* [ЗАДАНИЕ]
Перепишите фрагмент, начиная со слов «Первая прочитанная книга» и заканчивая словами «закладку на новой странице.», и замените в нем «Чиполлино» на «Буратино».

* [ФРАГМЕНТ]
Первая прочитанная книга

Я помню первую непрочитанную книгу — это был «Чиполлино». Меня бесил Чиполлино, меня бесила книга тем, что она толстая: это было издание с коричневыми старыми страницами, неприятными наощупь. Коллизия, которая вокруг Чиполлино разворачивалась, была мне неинтересна — я была медитативным ребенком, и динамика меня не очень увлекала. Книга лежала у меня в комнате, и мама просто проверяла количество прочитанного — я обманывала, каждый раз оставляла закладку на новой странице.

Кришнаиты и Камасутра

Моя семья была как любая другая постсоветская семья. У нас были Джек Лондон и всякие собрания сочинений, куча детективов. В стенке книги стояли в два ряда, но больше всего меня привлекали две книги, появившиеся уже после моего рождения. Первая книга, вернее, первая коллекция книг — издания кришнаитов, среди которых — «Бхагавадгита» с цветными картинками. Маме их давали на заводе почему-то. Меня привлекали эти картинки, они были красивые. Не то чтобы я их читала, но листала. Плюс это были девяностые, такой нью-эйдж, появилась группа «Энигма», и мне кажется, что у меня смешались ощущения от этих книг с видеороликами, которые я видела. Вторая книга, я не помню, как она называлась, была в потертой суперобложке, про женское и мужское здоровье со схемами из Камасутры. Она лежала очень далеко от меня, но я ее нашла, когда протирала пыль на книжной полке. Потом, когда никого не было дома, доставала ее и рассматривала много раз.

* [ИСХОДНЫЕ ДАННЫЕ]

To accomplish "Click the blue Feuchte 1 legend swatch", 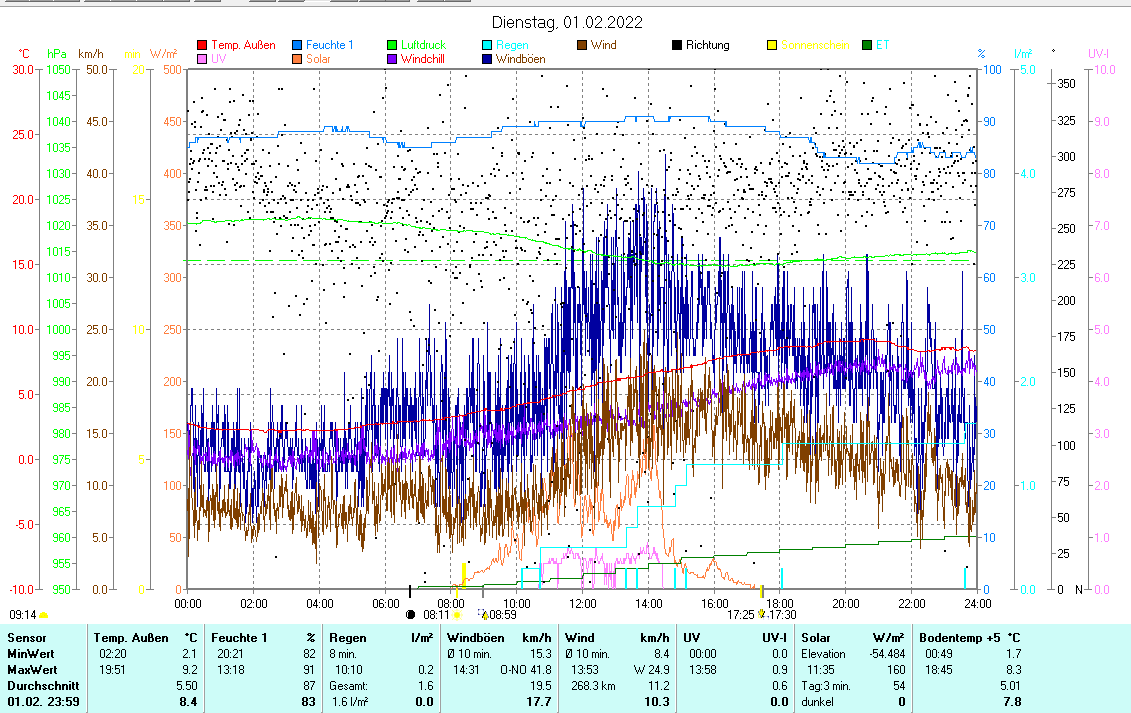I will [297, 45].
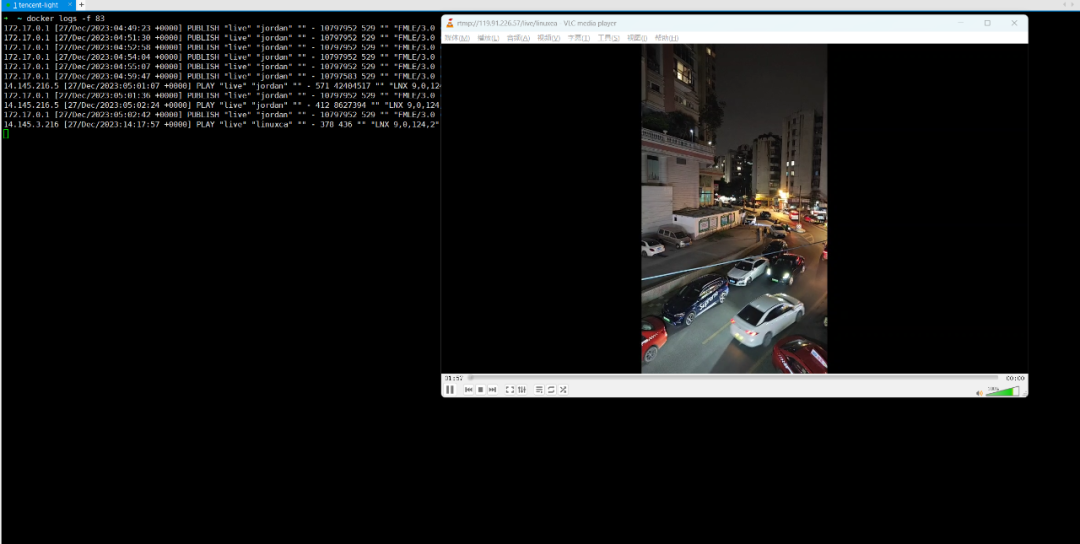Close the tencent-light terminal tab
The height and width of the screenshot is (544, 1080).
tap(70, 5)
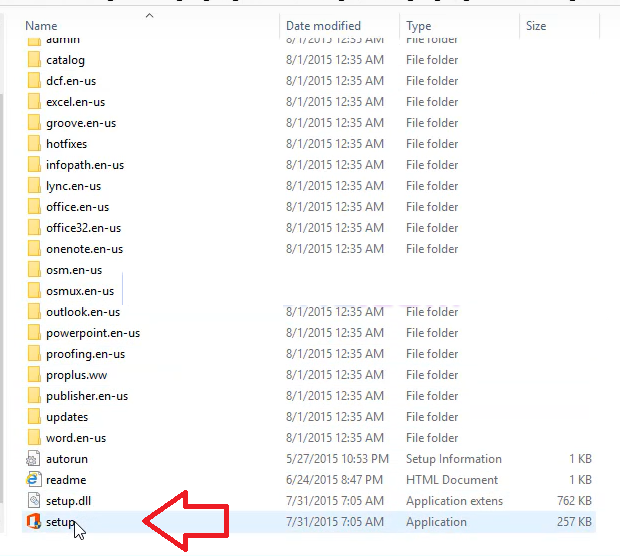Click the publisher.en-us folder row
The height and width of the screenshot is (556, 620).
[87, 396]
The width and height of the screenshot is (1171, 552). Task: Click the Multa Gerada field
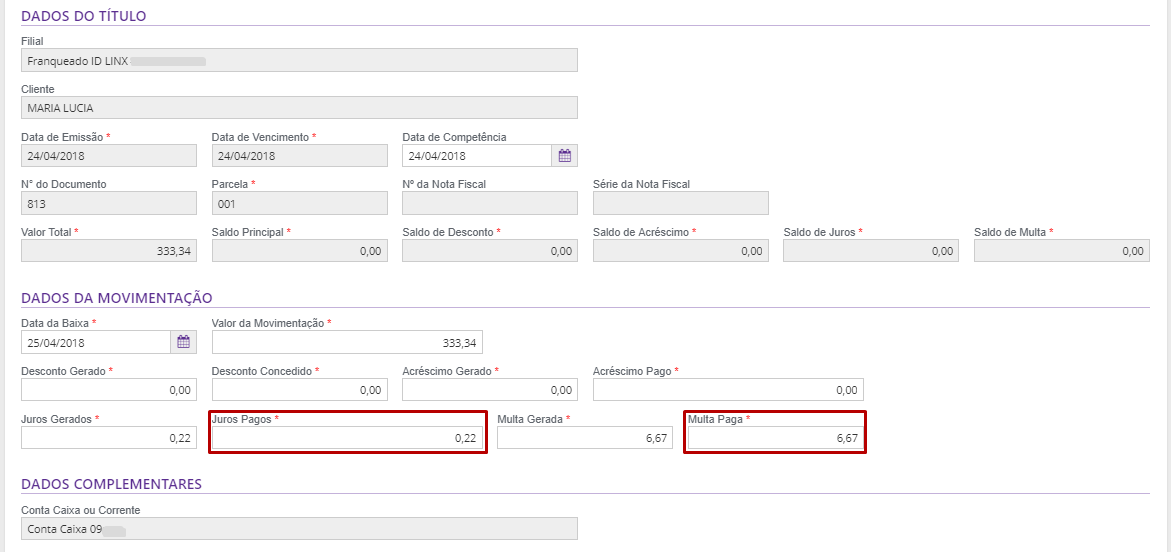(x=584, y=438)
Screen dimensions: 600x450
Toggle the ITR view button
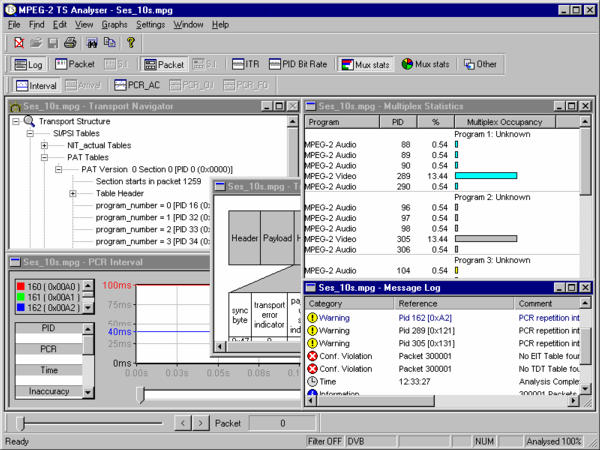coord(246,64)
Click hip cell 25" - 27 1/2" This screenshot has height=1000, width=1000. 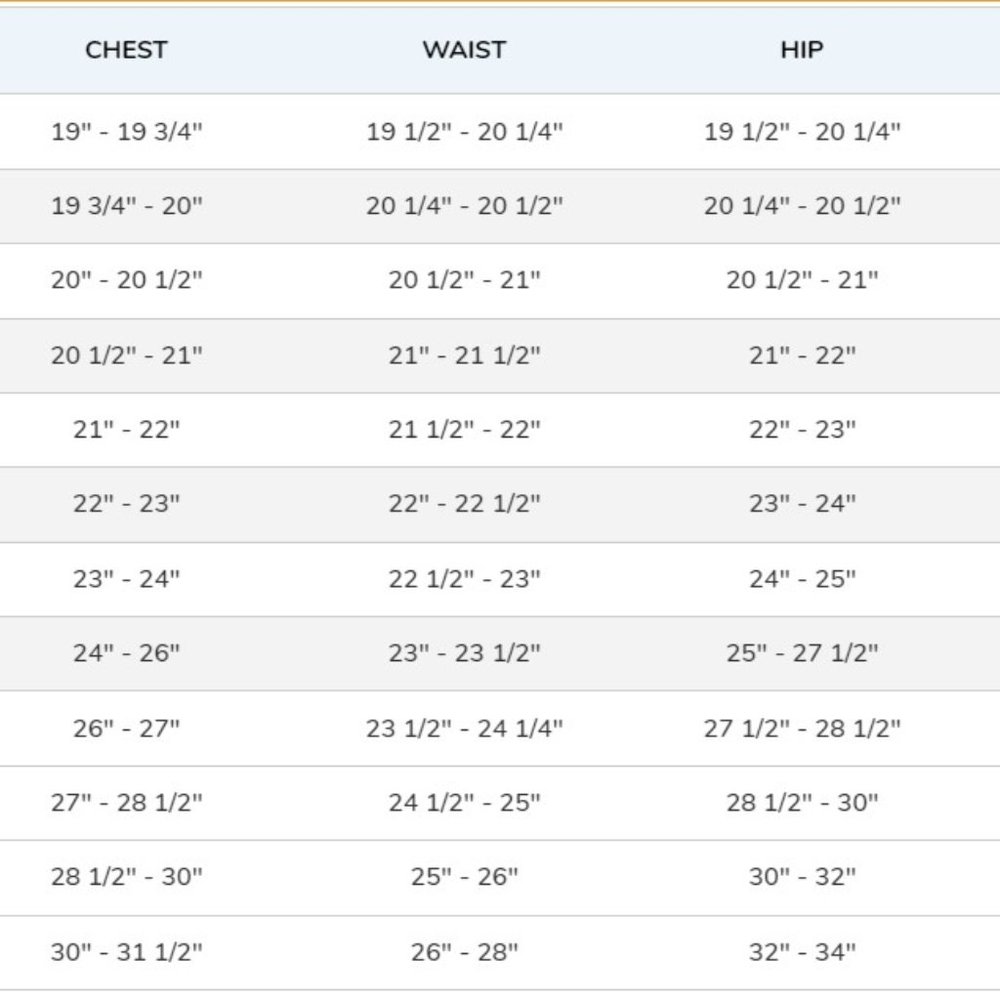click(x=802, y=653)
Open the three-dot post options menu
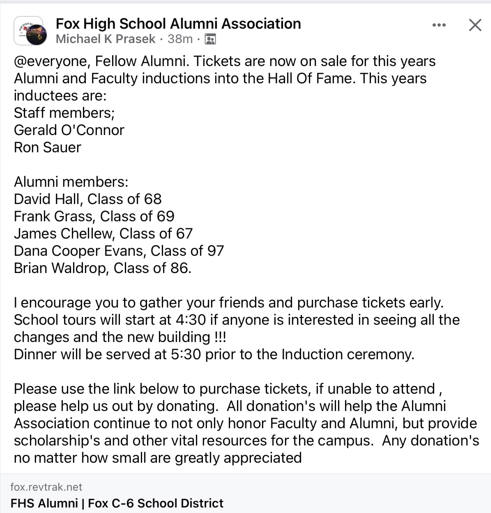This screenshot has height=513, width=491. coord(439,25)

==

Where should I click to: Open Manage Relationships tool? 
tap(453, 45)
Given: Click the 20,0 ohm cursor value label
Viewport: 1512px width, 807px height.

* [РЕШЕНИЕ]
Первая прочитанная книга

Я помню первую непрочитанную книгу — это был «Буратино». Меня бесил Буратино, меня бесила книга тем, что она толстая: это было издание с коричневыми старыми страницами, неприятными наощупь. Коллизия, которая вокруг Буратино разворачивалась, была мне неинтересна — я была медитативным ребенком, и динамика меня не очень увлекала. Книга лежала у меня в комнате, и мама просто проверяла количество прочитанного — я обманывала, каждый раз оставляла закладку на новой странице.